I've used the red Alnicos, the 40/40 Ceramic, and the 8" Alnico San Rafael...
The Original H1 is my speaker.
I have an itch to try a 10" SR Ceramic in a sealed cabinet.. I would expect it to be noticably less loud since it's rated at 94db. This volume drop would be great for me.. as long as the tone is RIGHT!
There's an endless supply of great gear that will make you louder.. but, great gear that will drop the decibels is a treasure.
I have a wife and four kids that don't always want to hear noise comin' from the basement.
Post by scottatsvva on Dec 11, 2010 0:33:16 GMT -5
Sorry, posted this in another thread, then noticed this one, which is actually a better fit for my following comments.
I do have one comment to add to the efficiency equation. And that is, in the guitar frequency range, the human ear "hears" the higher frequencies slightly better than we do the lower frequencies. Ever been listening to a band play and notice that the guy with the brighter amp/speaker combination cuts through the band mix better? It's because we simply hear those frequencies better.
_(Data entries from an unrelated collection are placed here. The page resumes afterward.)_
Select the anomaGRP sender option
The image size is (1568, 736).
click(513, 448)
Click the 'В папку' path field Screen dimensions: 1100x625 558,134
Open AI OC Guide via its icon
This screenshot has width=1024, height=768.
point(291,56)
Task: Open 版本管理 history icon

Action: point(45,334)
We have done quite a few speaker sound tests here using a calibrated sound level meter. And, I can't tell you how many players have been surprised when the "less loud sounding" warmer (e.g. darker) speaker actually measures higher in measured dB's than the "louder sounding" bright speaker that we are comparing it with!
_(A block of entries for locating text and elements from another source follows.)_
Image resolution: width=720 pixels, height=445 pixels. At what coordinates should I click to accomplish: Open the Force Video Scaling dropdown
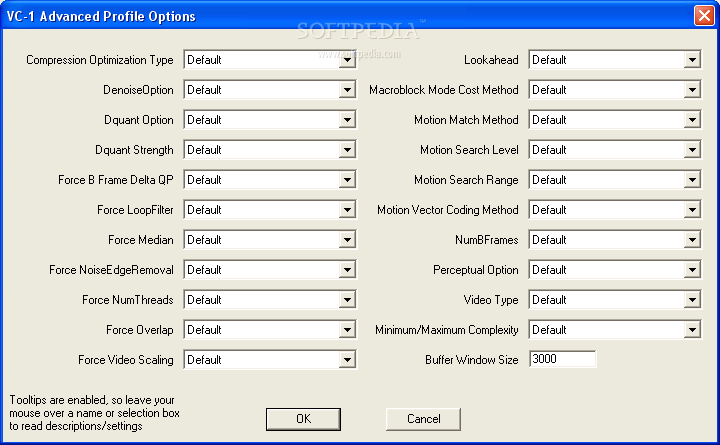click(x=269, y=360)
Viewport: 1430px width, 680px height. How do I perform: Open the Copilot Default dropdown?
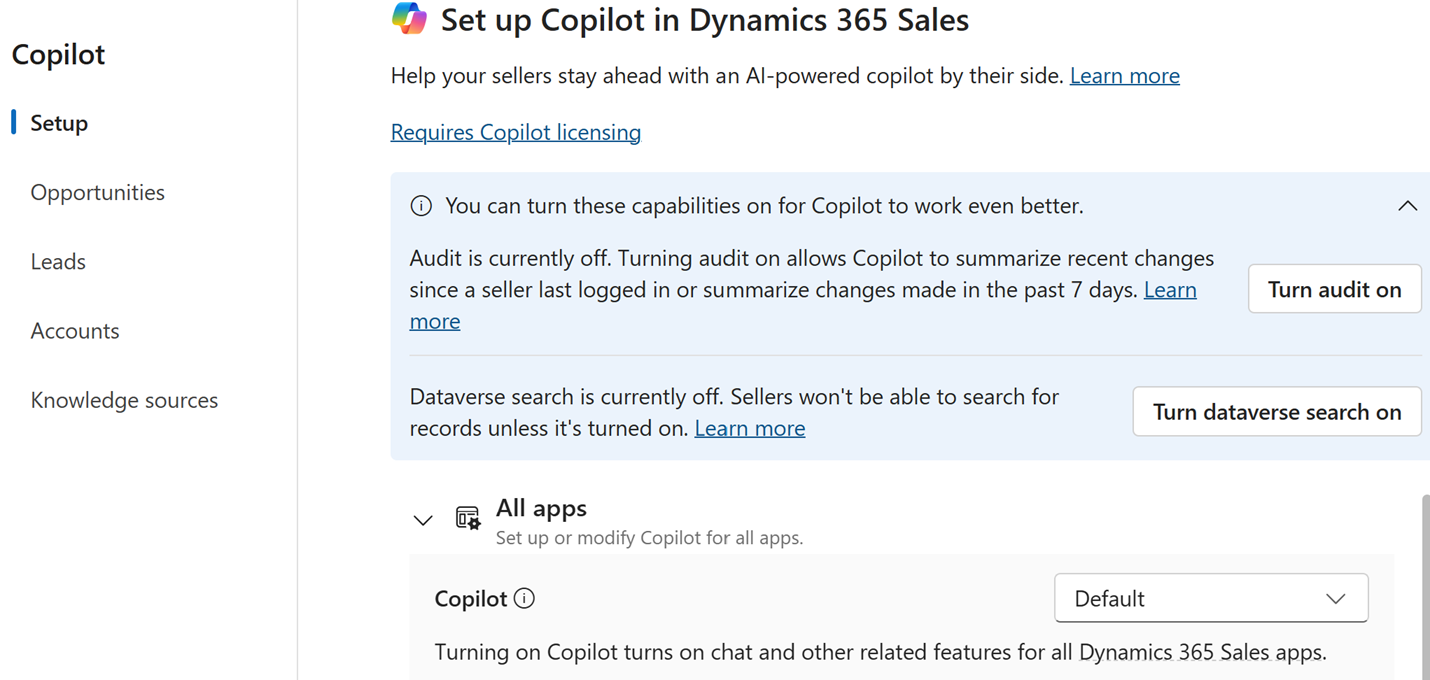1210,598
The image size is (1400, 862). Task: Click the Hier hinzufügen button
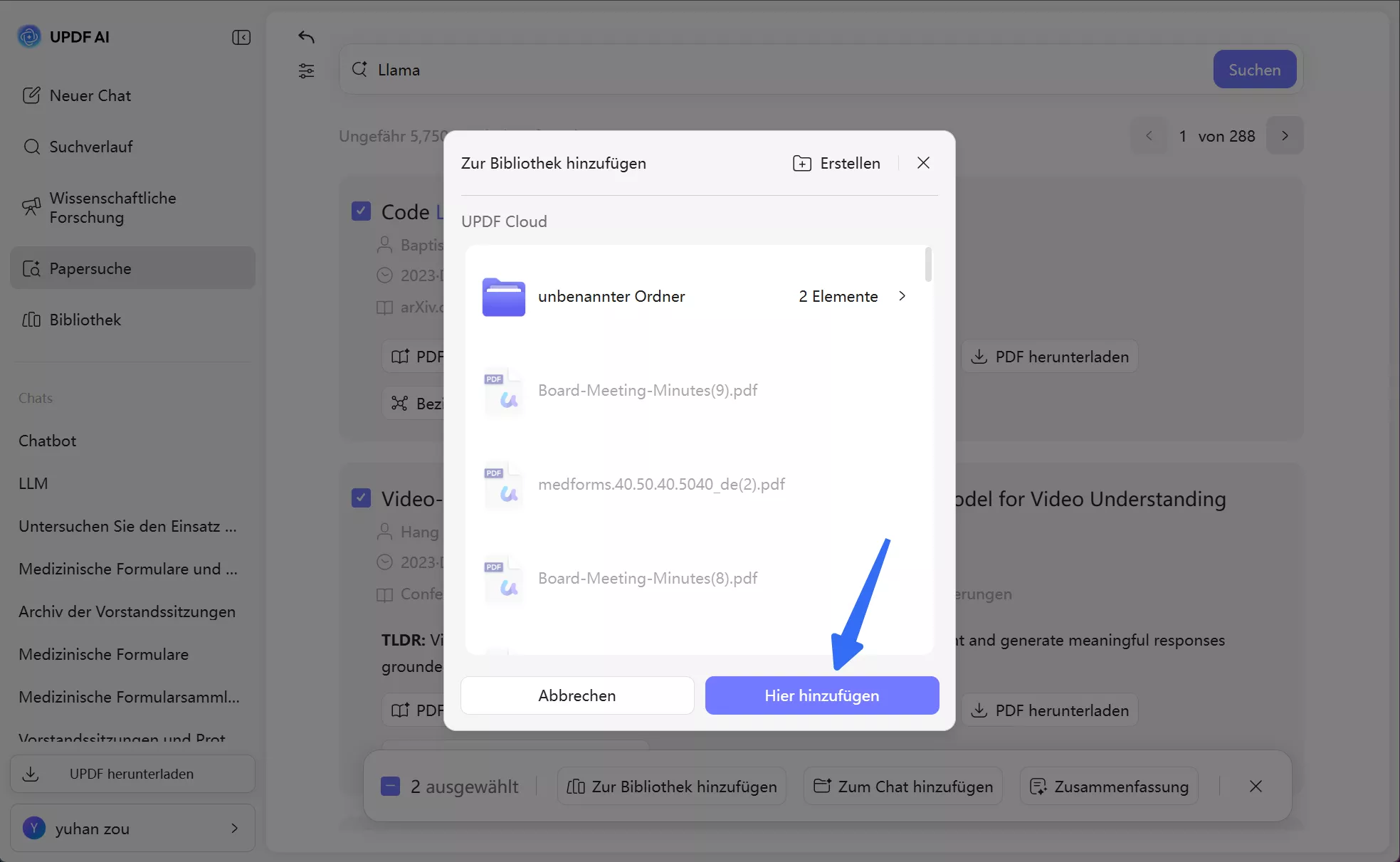pyautogui.click(x=821, y=695)
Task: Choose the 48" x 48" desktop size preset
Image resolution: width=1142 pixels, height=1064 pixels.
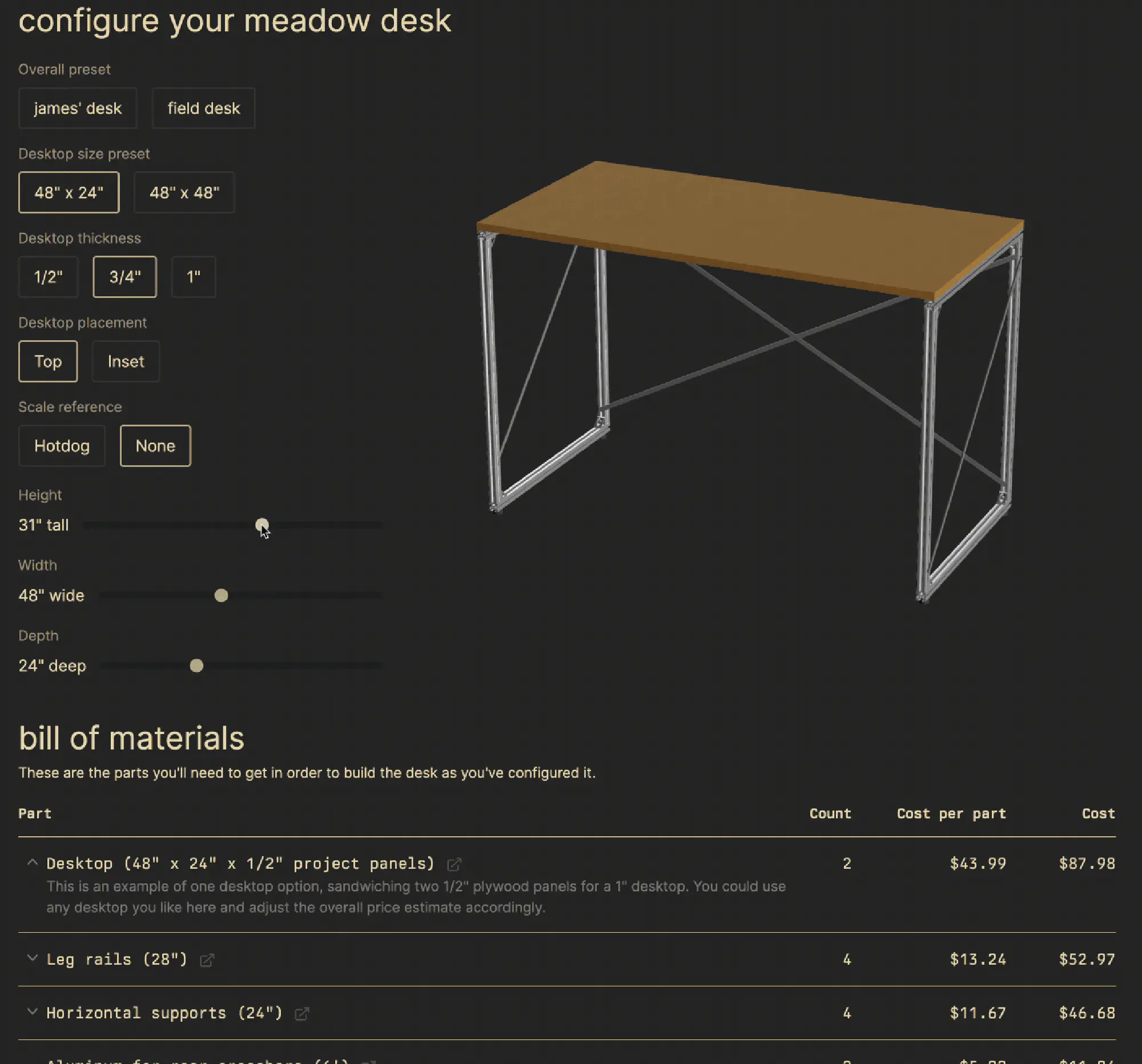Action: pyautogui.click(x=184, y=192)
Sometimes this phenomenon can be subtle and sometimes not so subtle. Therefore, it is always best to let you own ears be your guide and listen to the speakers first if you have the opportunity to do so.
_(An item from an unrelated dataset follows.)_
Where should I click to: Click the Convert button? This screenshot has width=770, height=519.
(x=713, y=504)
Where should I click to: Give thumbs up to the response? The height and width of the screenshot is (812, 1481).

If not, then at least keep in mind that while the efficiency number can help you make a better informed choice, it isn't the only criteria to be considered.
Another issue to keep in mind is that not all the manufacturers accomplish Thiele-Small testing using the exact same test setups, test configurations or even the same data capture programs. So, comparing numbers from one manufacturer to another might be (and most likely will be) an "apples to oranges" comparison.
T/S testing and the resulting numbers can be a great way to educate yourself to make a better speaker decision. But again, if you can hear the speakers yourself, that would be ideal. If not, just keep it in mind that the results from one manufacturer may have been derived from a slightly or possibly even not so slightly different test setup and configuration than the other manufacturer.